1. Daher lehnen wir die Farbe als malerisches Element ab. Die Farbe ist das idealisierte optische Antlitz der Dinge, ein äußerlicher und oberflächlicher Eindruck. Die Farbe ist zufällig, sie hat nichts mit dem inneren Wesen der Körper zu tun. Wir behaupten, daß die Tönung einer Substanz, das heißt, ihr lichtabsorbierender stofflicher Körper, ihre einzige malerische Realität ist.
2. Wir verzichten bei einer Linie auf ihr Darstellungsvermögen. Es gibt im wirklichen Leben der Körper keine beschreibenden Linien. Darstellung ist die zufällige Spur des Menschen auf den Dingen, sie ist nicht an das wesensmäßige Leben und die gleichbleibende Struktur des Körpers gebunden. Die Beschreibung ist ein Element der graphischen Darstellung und der Dekoration. Wir behaupten, daß die Linie nur die Richtung statischer Kräfte und deren Rhythmus in den Dingen angibt.
3. Wir lehnen das Volumen als malerische und plastische Raumform ab. Man kann einen Raum ebensowenig nach dem Umfang bestimmen, wie man Flüssigkeit nach Metern messen kann: seht unseren Raum an … was ist er anderes als eine fortlaufende Tiefenausdehnung? Wir behaupten, daß die Tiefe die einzige malerische und plastische Raumform ist.
4. Wir lehnen in der Skulptur die Masse als plastisches Element ab. Es ist jedem Ingenieur bekannt, daß die statischen Kräfte eines festen Körpers und seine materielle Stärke nicht von der Masse abhängig sind … etwa bei einer Schiene, einem T-Träger usw.

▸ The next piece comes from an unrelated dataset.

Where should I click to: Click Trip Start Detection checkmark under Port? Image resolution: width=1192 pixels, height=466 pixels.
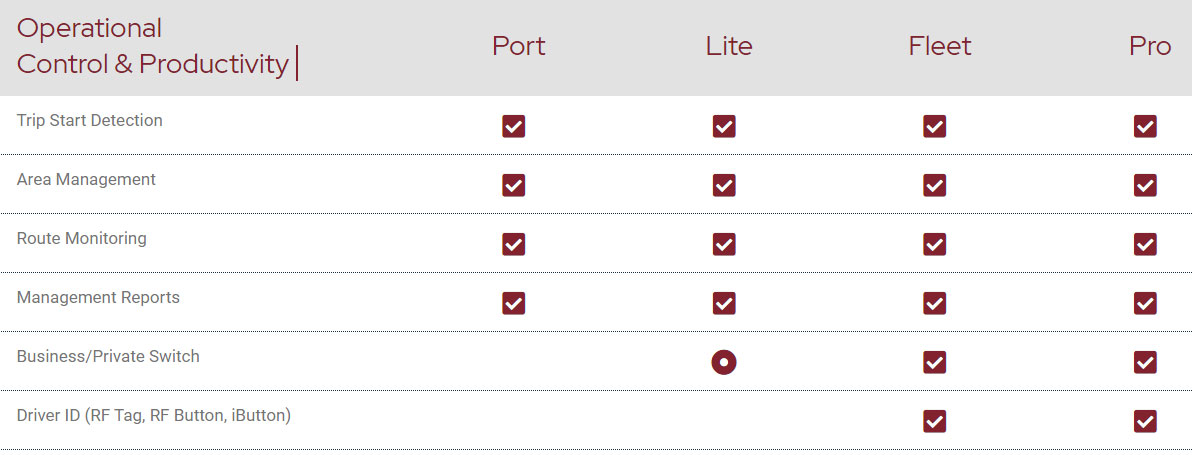(514, 126)
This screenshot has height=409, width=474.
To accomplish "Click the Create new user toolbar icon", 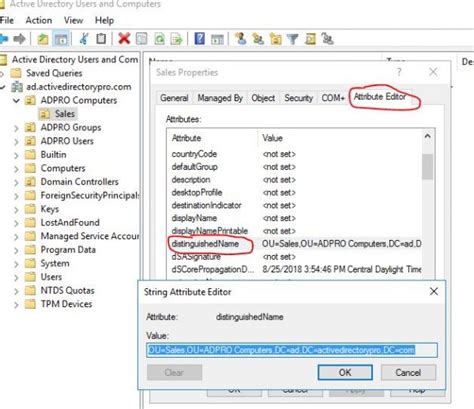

Doch ihr, Bildhauer aller Schattierungen und Richtungen, ihr haltet immer noch an dem alten Vorurteil fest, man könne das Volumen nicht von der Masse befreien. So nehmen wir der Skulptur die Linie als Richtungsweiser zurück und erklären damit die Tiefe zur einzigen Raumform.
5. Wir weisen den tausendjährigen, von der ägyptischen Kunst ererbten Irrtum zurück, daß die statischen Rhythmen die einzigen Elemente des bildnerischen Schaffens seien. Wir erkennen in der bildenden Kunst ein neues Element, die kinetischen Rhythmen, als Grundformen unserer Wahrnehmung der realen Zeit.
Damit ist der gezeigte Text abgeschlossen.